Exercise goal:
Copy out the lines of the material that include the string "button".

Supplied records:
[Start of section]

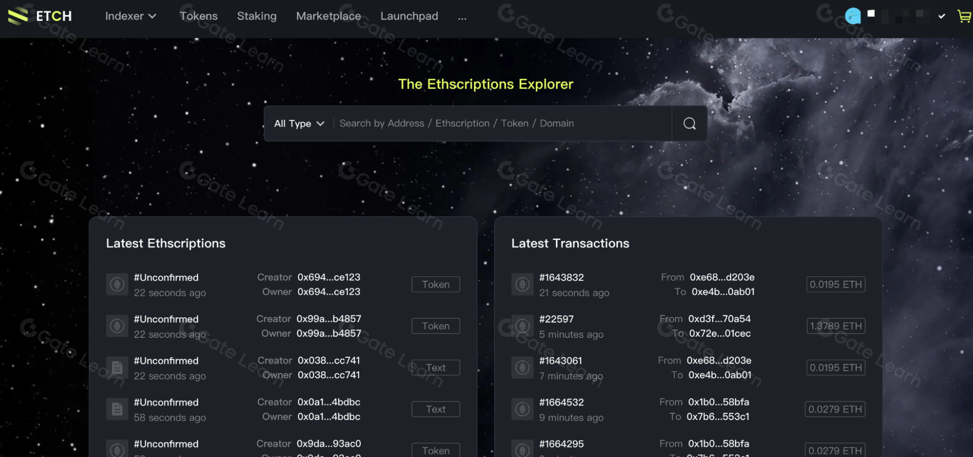Click Token tag for creator 0x694...ce123

pyautogui.click(x=436, y=284)
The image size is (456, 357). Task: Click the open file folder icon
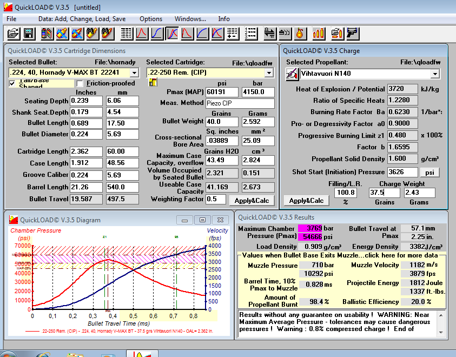click(x=13, y=34)
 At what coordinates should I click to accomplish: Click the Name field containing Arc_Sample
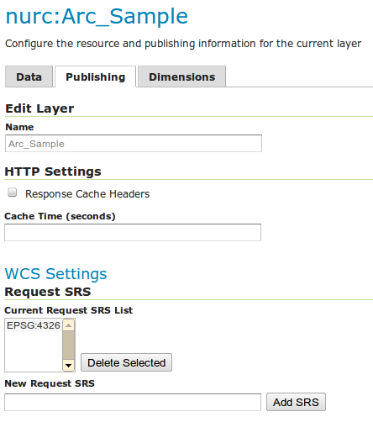coord(134,144)

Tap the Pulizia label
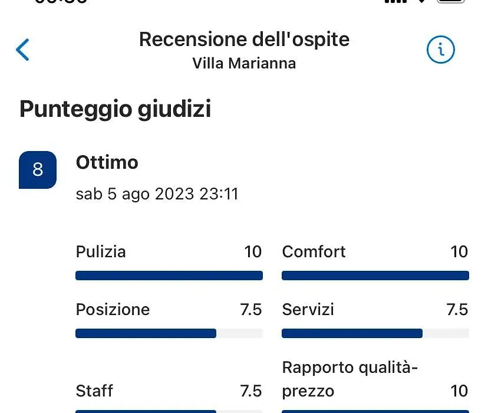pos(101,252)
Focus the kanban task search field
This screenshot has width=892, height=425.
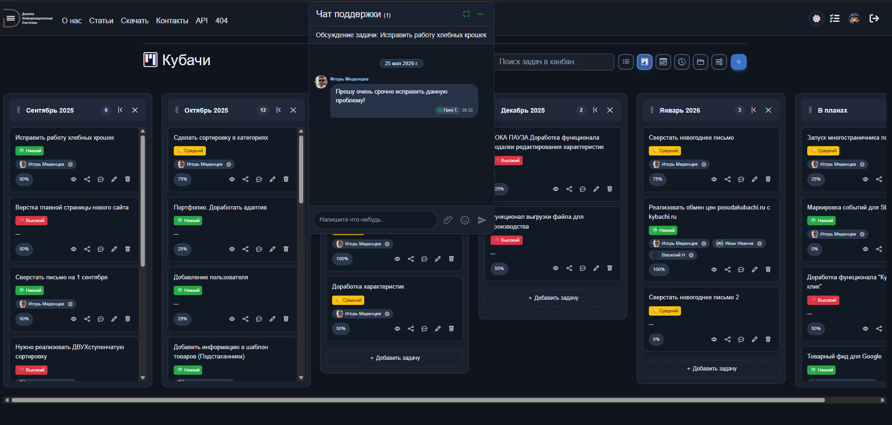pyautogui.click(x=554, y=61)
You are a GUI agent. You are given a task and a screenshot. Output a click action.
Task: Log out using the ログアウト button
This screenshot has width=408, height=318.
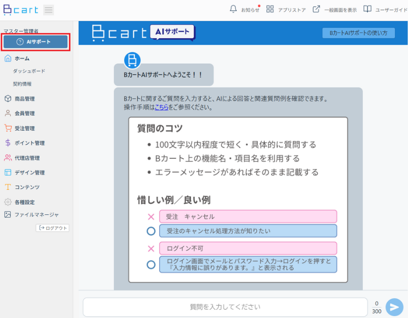53,228
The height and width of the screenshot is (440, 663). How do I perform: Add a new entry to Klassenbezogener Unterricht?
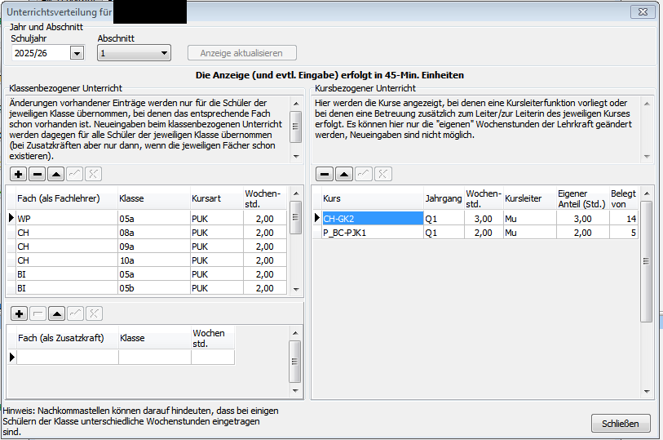(x=18, y=174)
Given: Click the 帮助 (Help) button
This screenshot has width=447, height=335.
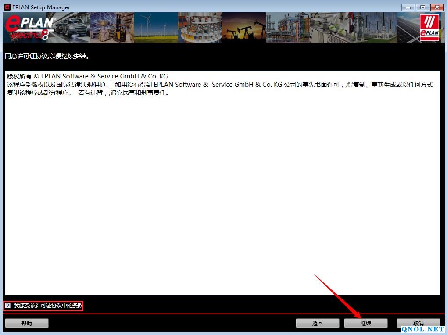Looking at the screenshot, I should (x=27, y=323).
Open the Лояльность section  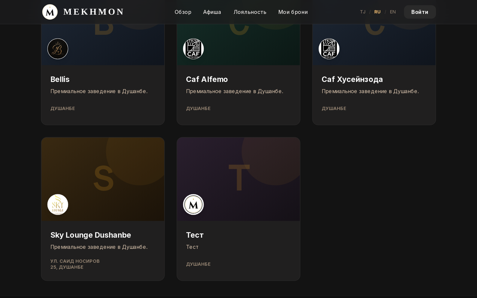click(x=250, y=12)
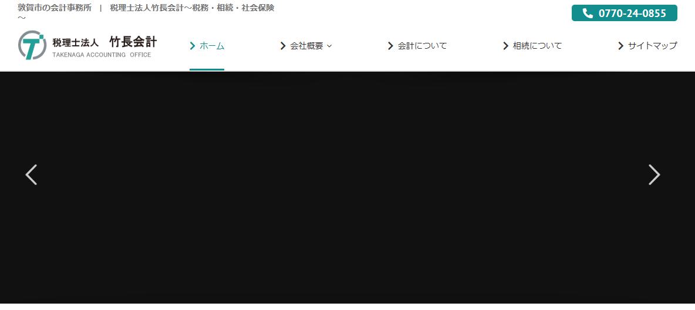Click the 敦賀市の会計事務所 header tagline
The height and width of the screenshot is (310, 695).
(55, 8)
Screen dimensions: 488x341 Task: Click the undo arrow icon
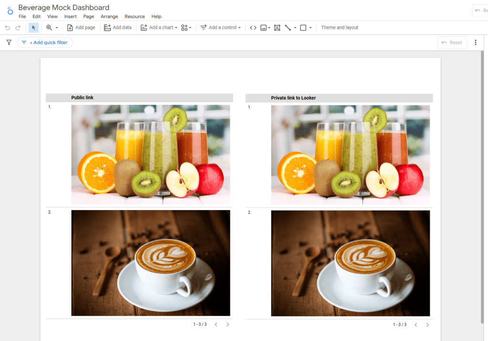7,28
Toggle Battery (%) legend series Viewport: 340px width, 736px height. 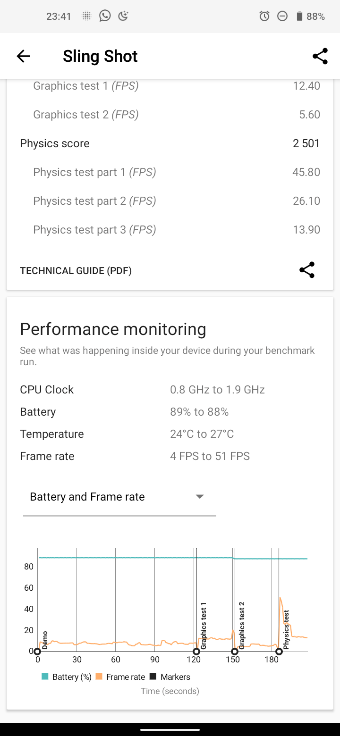click(x=67, y=677)
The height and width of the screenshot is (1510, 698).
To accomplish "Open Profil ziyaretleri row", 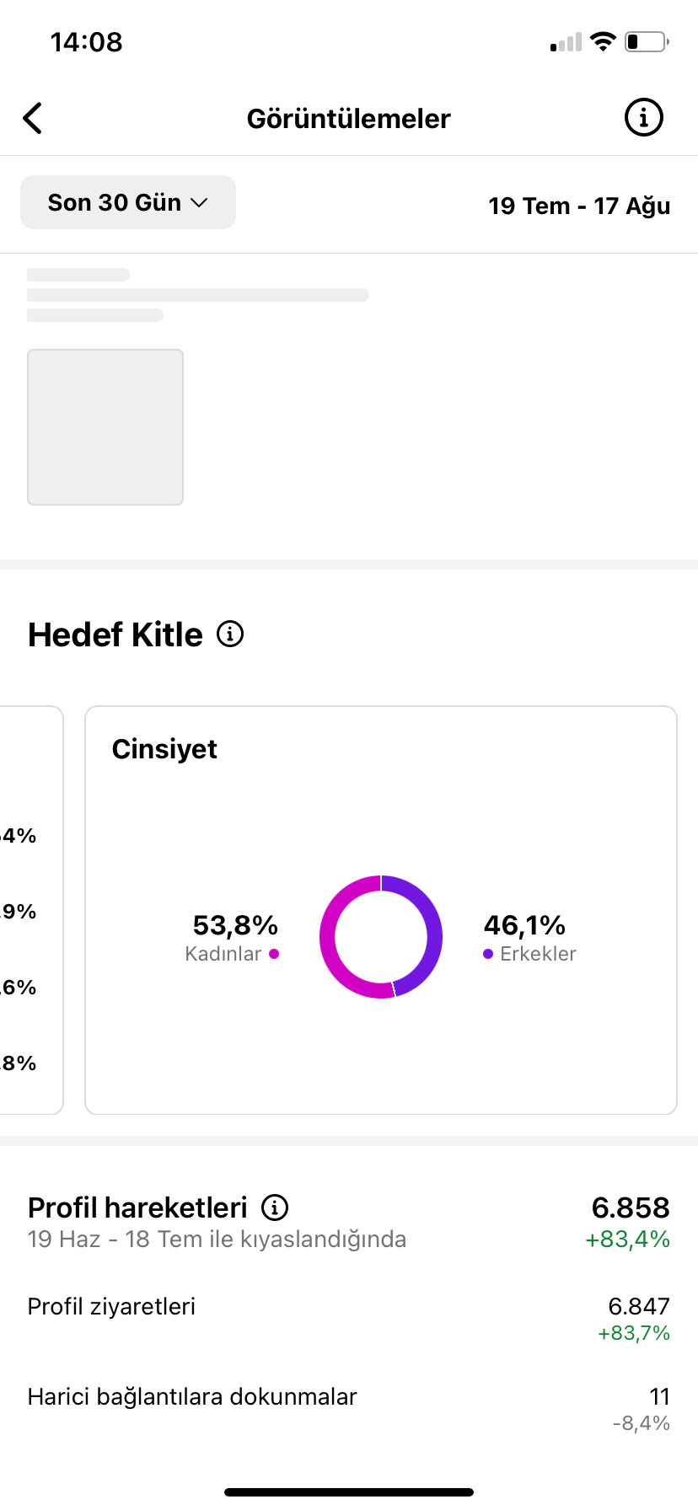I will pyautogui.click(x=349, y=1318).
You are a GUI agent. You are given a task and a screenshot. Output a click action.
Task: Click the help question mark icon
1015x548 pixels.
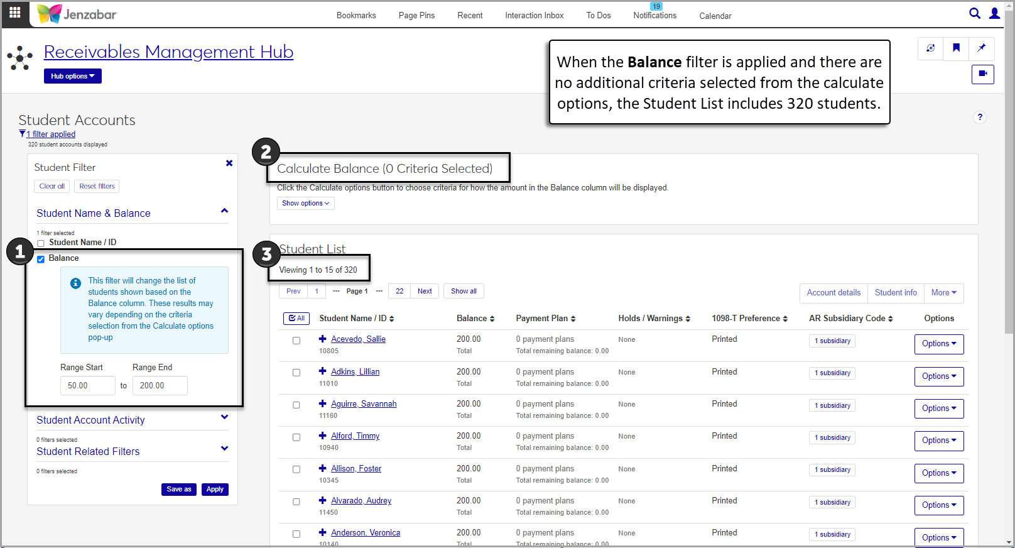click(979, 118)
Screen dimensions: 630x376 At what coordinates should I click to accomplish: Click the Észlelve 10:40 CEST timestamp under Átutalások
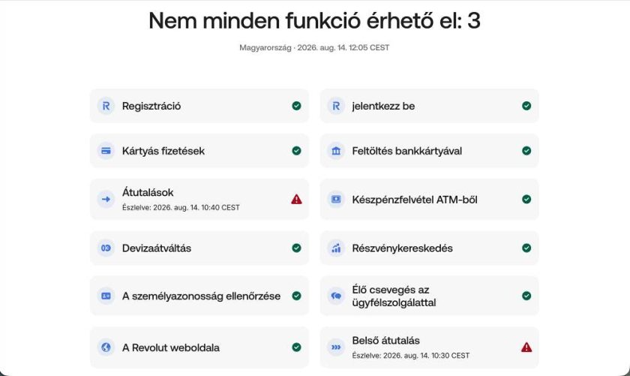point(181,207)
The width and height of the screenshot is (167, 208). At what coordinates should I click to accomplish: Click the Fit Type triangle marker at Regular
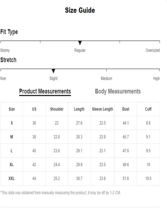tap(80, 43)
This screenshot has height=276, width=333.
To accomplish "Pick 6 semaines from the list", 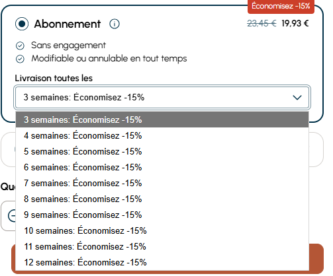I will coord(162,167).
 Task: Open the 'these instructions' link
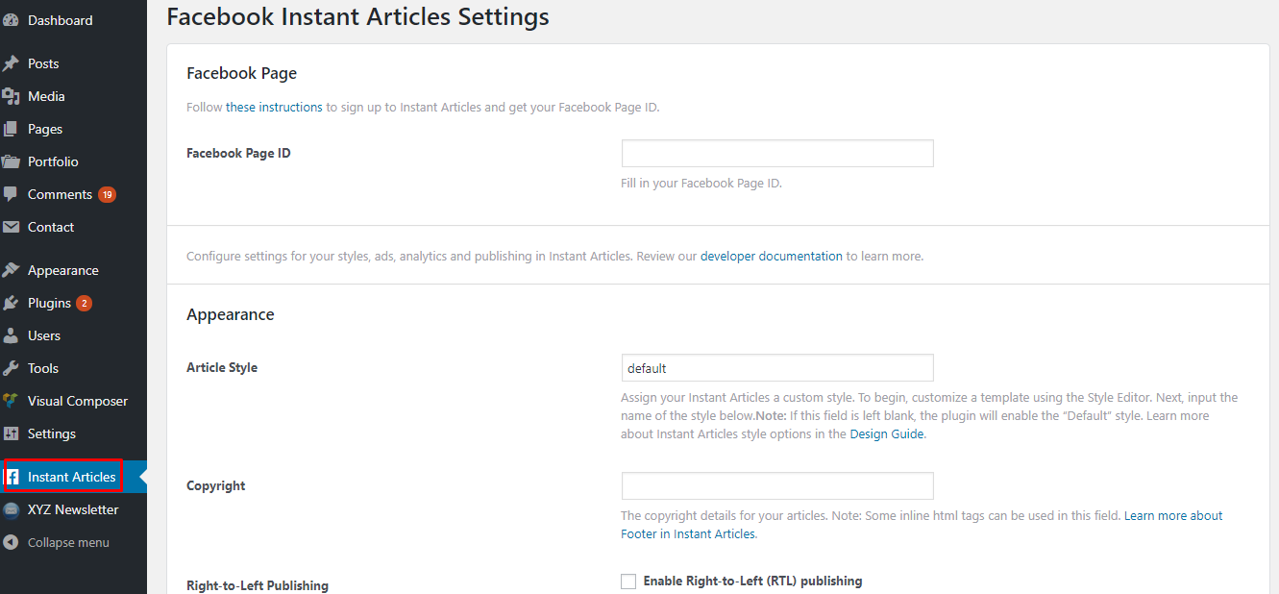(274, 107)
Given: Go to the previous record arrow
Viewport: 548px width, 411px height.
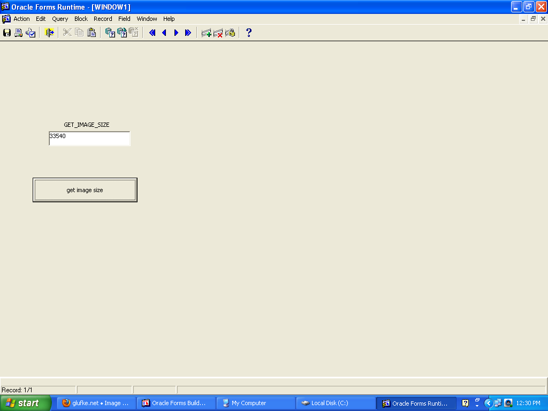Looking at the screenshot, I should (164, 33).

[End of section]

Completed exercise:
Task: Log out using the ログアウト button
Given: Click the 帮助 (Help) button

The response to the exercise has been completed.